Part 1: Why vector art?

I've been working in graphic design in some capacity for a decade at this point and vector illustration has been at the core of much of my professional work. I realized about five or so years ago that I'd become better at drawing vectors than I am drawing or painting conventionally. I also REALLY enjoy the process and I think I personally find it more satisfying than conventional methods. GASP! I'm a heretic! Burn me at the stake while you discuss your love of Mark Ryden and sip your vente lattes.

All methods have their pluses and minuses and, honestly, I really don't care how something's produced as long as the end result looks good and no one's harmed in the process. That said, I can't tell you how many cringes and looks of disbelief I've gotten when I've told other artists how I work. It's pure snobbery, in my opinion, but to each their own. The snobs actually bother me less than the "it's digital so it must be easy" crowd. I'd say a good 50% of the non-artists I've shown my work to have been shocked when they've seen me draw conventionally. "You can draw? I thought you were just good at computers." Swear to God, this happens all the time and it bugs the crap out of me. When I mention that I work digitally, they envision me pressing some magic button that draws my images for me. Anyone who's worked with vectors will tell you that it's just as difficult if not at times more challenging and time-consuming. Unless, of course, you're using Illustrator's Live Trace function to outline something; you're just giving the rest of us a bad name (I just lost half my audience).

Now that all of that's out of the way, here's why I love vectors so much:

1. Mixing and changing colors is super fast and nearly effortless.
2. Nearly-endless levels of Undo help iron out mistakes.
3. Every element is endlessly "wet" and mutable. Nothing's fixed until the image goes to print.
4. The lines and curves can be smoothed to give a clean, precise look that appeals to me.
5. Scalability without degradation!

Part 2: Concept

I usually come up with most of my ideas while I'm running. Yes, running. If you've seen my work, you know it's can be a bit absurd, surreal, and sometimes just wacky. Running allows me to meditate on different ideas and draw them in my mind. No illicit substances are ever involved. Ever. People always assume I'm on all kinds of drugs because I create what they consider "trippy" illustrations. I'm not really interested in putting anything into my body that makes me dumber (and there goes the other half of my audience).

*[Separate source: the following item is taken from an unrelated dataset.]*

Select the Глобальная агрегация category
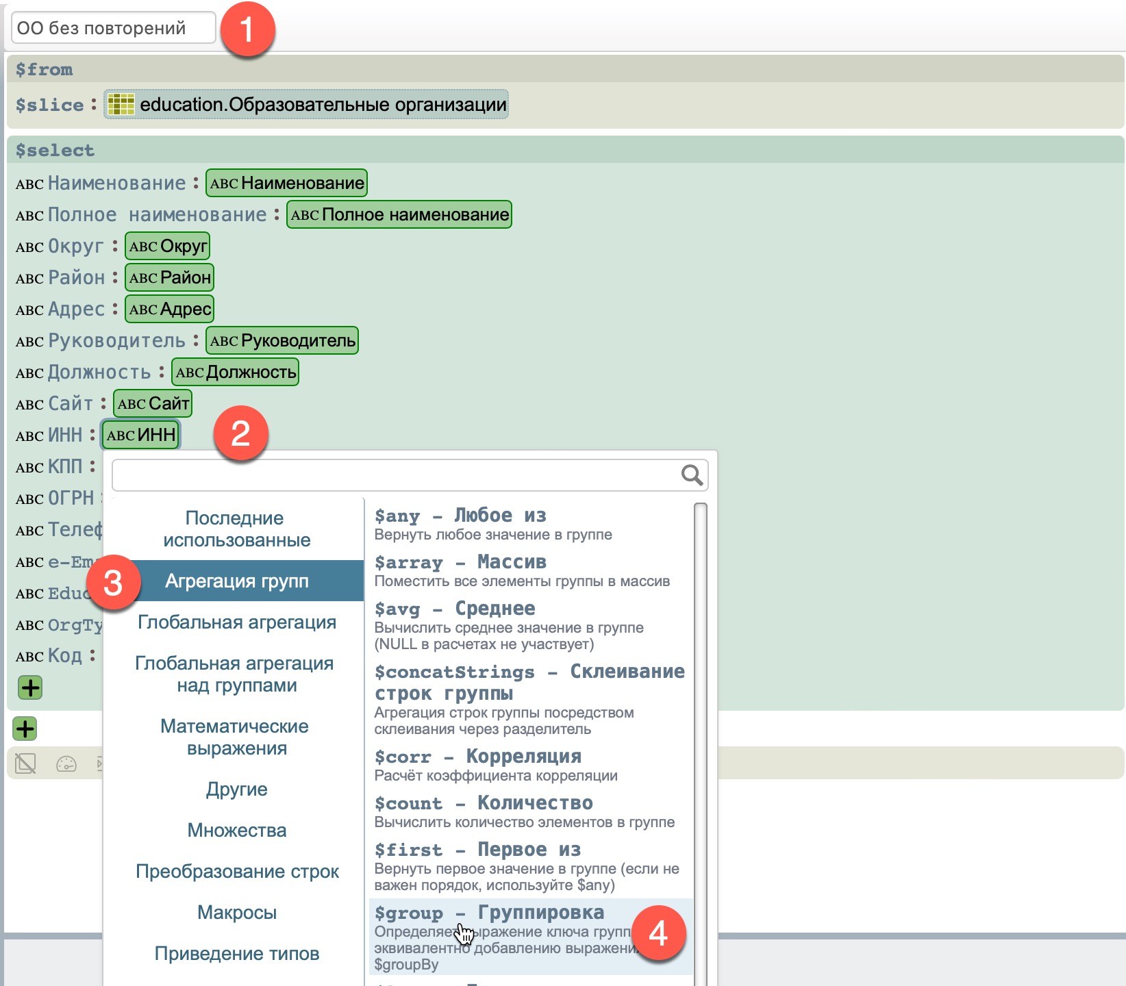Screen dimensions: 1126x986 (236, 622)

After I have the initial idea, I usually try to do some rough sketches with pencil and paper to flesh out the ideas. When people say, "It's all in my head, man," it rarely ever is. Getting something -- anything -- on paper really helps firm up my concepts and, if nothing else, points me in a better direction. Here are some of the crappy sketches that came in the days before I sat down to complete the piece this article relates to:

Yep, I know, they suck, but quality isn't the point when you're sketching ideas. The idea is ideas and, even though the finished product in this case looks absolutely nothing like any of these God-awful sketches, I wouldn't have produced it without them.

Part 3: Killing your what?

When I was in college, one of our teachers always talked about "killing your babies." It's a horrible term, one I won't use, but the concept is a good one. The idea is that you're willing to take even your most treasured ideas and toss them in the trash if they're working against your goal. In the case of my moose, it wasn't going where I wanted to and it was stifling my creativity, so I decided to change course a bit. I thought, "What if the antler were made entirely of monsters?" and went from there. I actually started drawing swoopy, flowing antlers in Illustrator and when I began covering them with monster shapes, I knew I was onto something better.

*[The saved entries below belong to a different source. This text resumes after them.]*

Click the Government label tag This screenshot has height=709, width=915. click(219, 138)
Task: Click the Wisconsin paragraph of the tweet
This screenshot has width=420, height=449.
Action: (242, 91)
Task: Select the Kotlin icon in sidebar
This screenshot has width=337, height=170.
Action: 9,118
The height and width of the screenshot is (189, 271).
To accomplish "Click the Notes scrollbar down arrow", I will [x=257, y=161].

Part 4: Let the vectors begin!

The most difficult/depressing part of creating any artwork for me is the beginning. When I'm working with vectors, I always start by drawing and positioning brightly colored shapes, basically the outlines of my finished forms. Usually -- but not always -- I hold off on shading, textures, and color choices until I've got a pretty good idea as to what the composition is going to be. It's really hard to do because color and shading are for me the most deeply-satisfying parts of my process and I often doubt myself until I start those finishing touches. Here's the good ol' moose after the outline/composition stage:

The colors are sort-of close to the finished product. I use bright, garish colors for this part of the process because they help me identify regions of my illustration and sometimes can help ease the final coloring process when used in conjunction with Select->Same, one of the most rudimentary and useful of all Adobe Illustrator functions (more about that later).

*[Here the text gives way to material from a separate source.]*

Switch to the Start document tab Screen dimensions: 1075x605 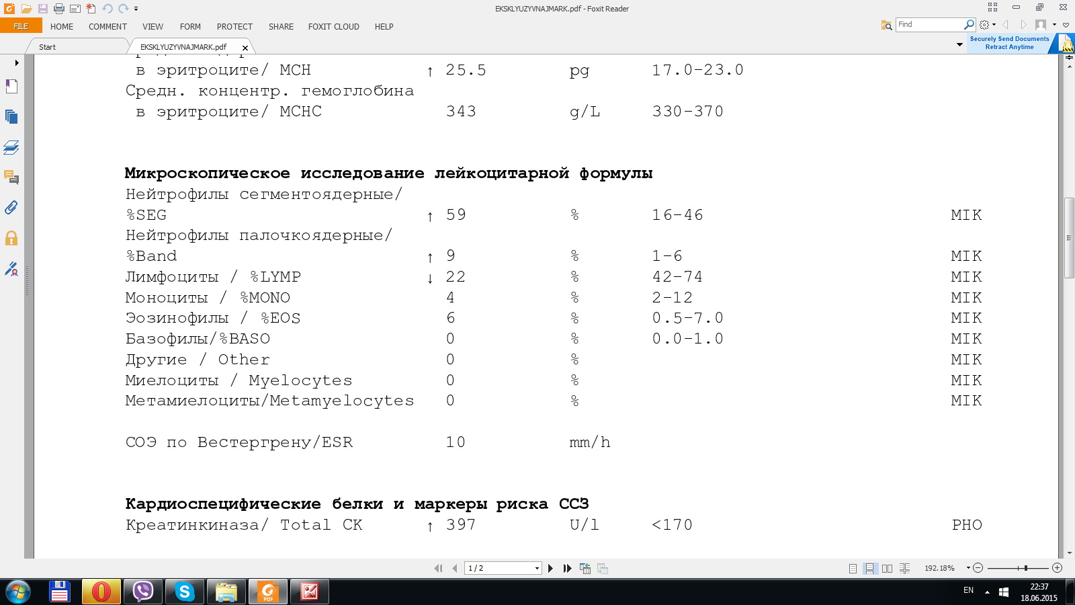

One other thing I should mention that goes along with this part of my process is that I use layers -- a lot of layers -- to keep my images organized. I label each layer with a clear, easy-to-understand name (like "moose"). Not only does this help when you're weeding through a complex vector piece trying to find a certain element, it also allows you to hide, lock, or isolate an area if necessary. Usually all of my layers are locked except for the one I'm working on. Here's an example, with a ton of sublayers hidden in the "monsters-right" layer:


What a hypocrite -- I didn't label "Layer 11." Actually, all it contains is my signature, so it doesn't really matter anyway.

Part 5: The good stuff, the fun stuff, the stuff that takes me forever.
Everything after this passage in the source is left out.